Mechanical characterization of moving C. elegans: (a) A computer vision-based x–y stage integrated with the force clamp allows the desired force to be applied precisely at a selected location on a moving C. elegans. (b) C. elegans experiences a time-dependent increase in indentation depth when subjected to a step constant force. Cantilever # 3 was used.

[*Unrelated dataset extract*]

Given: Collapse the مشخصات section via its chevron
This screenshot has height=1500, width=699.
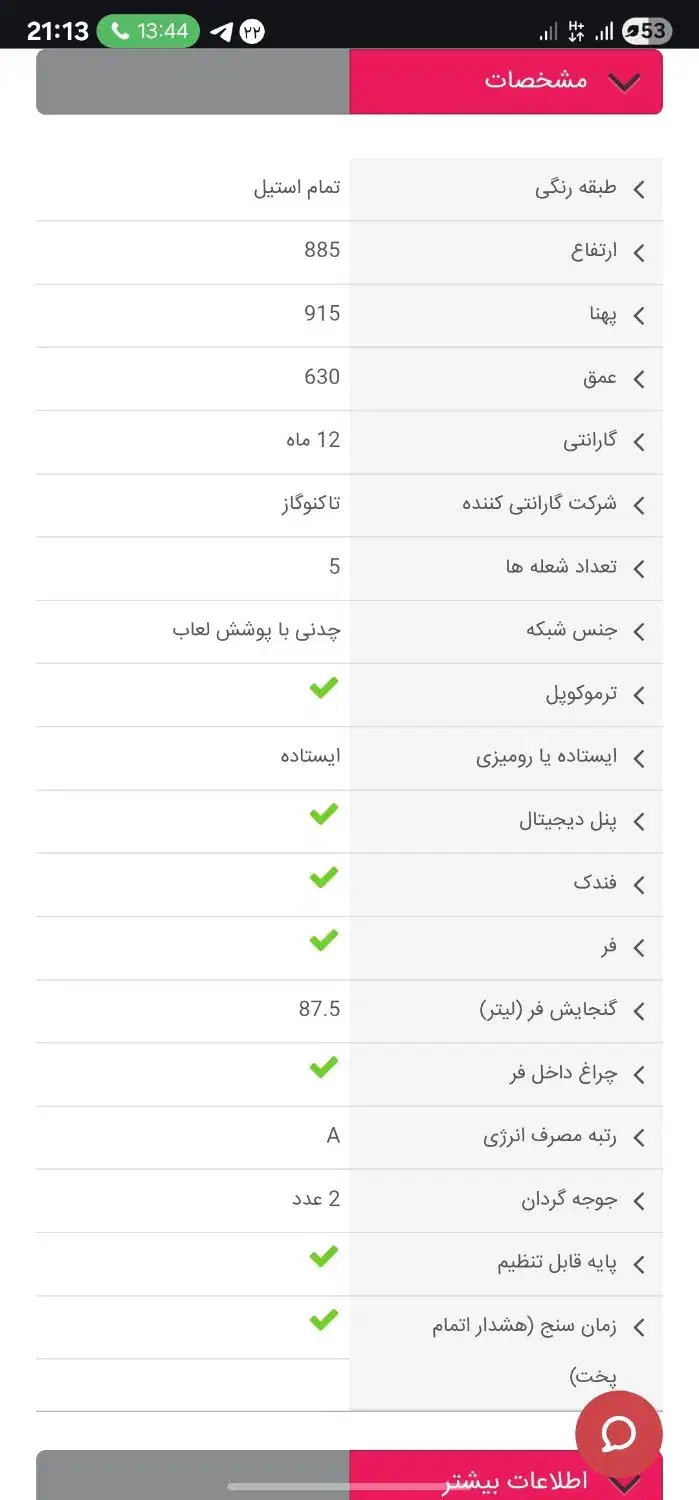Looking at the screenshot, I should pos(624,81).
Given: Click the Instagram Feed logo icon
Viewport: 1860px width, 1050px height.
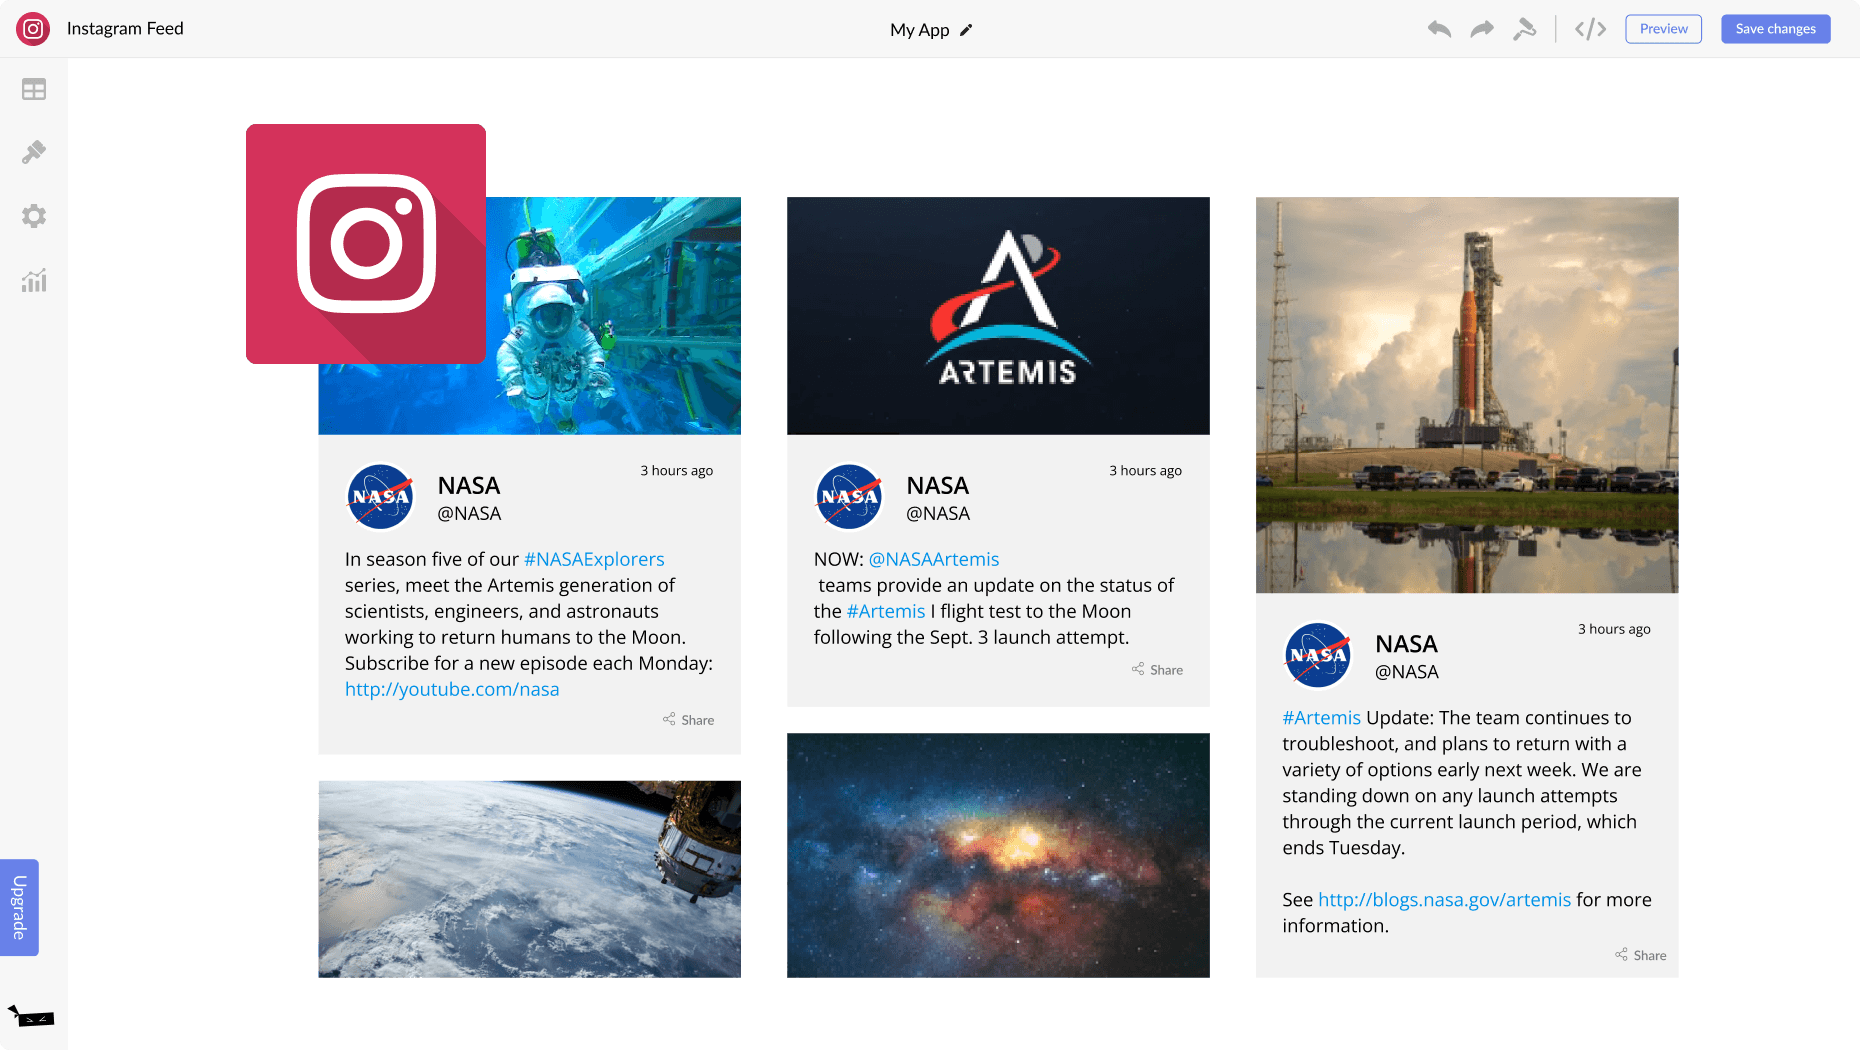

Calibration of a MEMS electrostatic actuator

The force applied by an electrostatic actuator can be approximated by using beam theory to estimate the flexure stiffness and by optically measuring displacement during actuation. However, nonlinearity from nonidealities, such as fringe fields, may introduce large errors in such estimates. We used the force-clamp system to measure directly both the flexure stiffness and displacement sensitivity of an electrostatic actuator. Higgs et al. designed and fabricated an electrostatic actuator for direct calibration of hydrogel shear stiffness.²² The electrostatic actuator is supported by a flexure. We mounted a cantilever oriented perpendicular to the movement of the actuator. A 3 μm-thick cantilever was inserted into the 10 μm gap of the device [Fig. 10a]. For stiffness calibration, we increased the force applied to the device in displacement-clamp mode and acquired force (F_c) versus displacement (x_a). In this setup, the cantilever of the force-clamp system and the device actuator beam are connected serially, so indentation depth can be calculated as x_device = x_a − F_c∕k_c in Fig. 10b. We determined the suspension stiffness of the device to be approximately 1 N∕m in Fig. 10c. For sensitivity calibration, the electrostatic actuator applied a force to the cantilever of the force-clamp system as driving voltage of the electrostatic actuator was increased. Here the beam of the device and the cantilever are connected in parallel [Fig. 10d], so the force generated by the device can be calculated as F _{device , actuator} =(k _device +k_c)(F_c∕k_c). In Fig. 10e, the calibrated result (0.0209 μN∕V²) agrees well with the theoretical estimate (0.0199 μN∕V²), but is higher at low voltages than the theoretical estimate because of nonlinearities of the electrostatic actuator.

Figure 10.

Characterization of a MEMS electrostatic actuator with the force-clamp system: (a) Photomicrograph of the electrostatic actuator and the force-clamp system. The electrostatic actuator is supported by a flexure. We mounted a cantilever oriented perpendicular to the movement of the actuator. A 7 μm-thick cantilever (device 2) was inserted into the 20 μm gap of the device. (b, c) Suspension stiffness calibration: the force-clamp system applies force to the actuator and measures displacement of the force-clamp system and resultant indentation depth (deflection) of the actuator. Five overlaid force-indentation depth curves demonstrate both excellent linearity and repeatability. (d, e) Sensitivity calibration: the actuator applies force to the cantilever which is connected in parallel with the beam of the actuator. The theoretical and measured sensitivities agree.

CONCLUSION

We have presented a piezoresistive cantilever force-clamp system with excellent dynamic range (0.5 nN–50 μN) and fast response time (1 Hz–1kHz). We characterized the system in both air and water. The effective dynamic range of the system covers one to three orders of magnitude and force and is determined by the performance of the cantilever and actuator. We used the system to measure the mechanics of a moving C. elegans nematode and to calibrate an electrostatic actuator, demonstrating that the system is easily integrated with other systems and is suitable for small force applications.